> **PASSAGE PROVIDED**
Multi-Process Capture Service
macOS ScreenCaptureKit only allows one process to capture audio at a time. If you need multiple processes to receive the same audio data, use the server/client architecture.
📁 See
readme_examples/advanced/20-capture-service.tsfor a complete example
When to Use
| Scenario | Solution |
|----------|----------|
| Single app capturing audio | Use AudioCapture directly |
| Multiple processes need same audio | Use AudioCaptureServer + AudioCaptureClient |
| Electron main + renderer processes | Use server/client |
| Microservices architecture | Use server/client |
Architecture Overview
┌─────────────────────────────────────────────────────────┐
│ AudioCaptureServer │
│ - Runs in one process │
│ - Handles actual ScreenCaptureKit capture │
│ - Broadcasts audio to all connected clients │
└─────────────────────────────────────────────────────────┘
│ WebSocket (ws://localhost:9123)

> **INFORMATION SUPPLIED**
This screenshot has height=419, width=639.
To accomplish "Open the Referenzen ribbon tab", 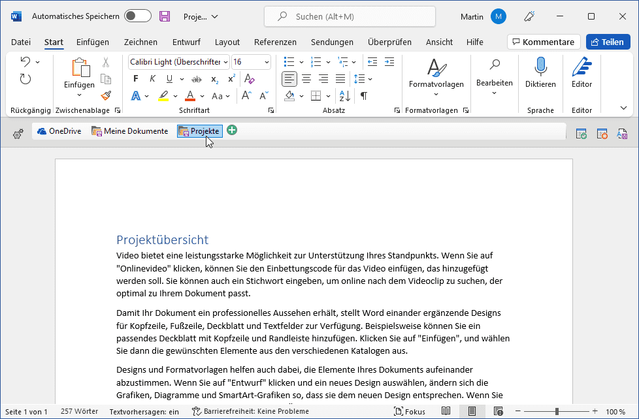I will pyautogui.click(x=275, y=42).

> **EXERCISE INSTRUCTIONS**
In the multi-process capture service text, how many processes does macOS ScreenCaptureKit allow to capture audio at a time?

> **OUTPUT BELOW**
Only one process at a time.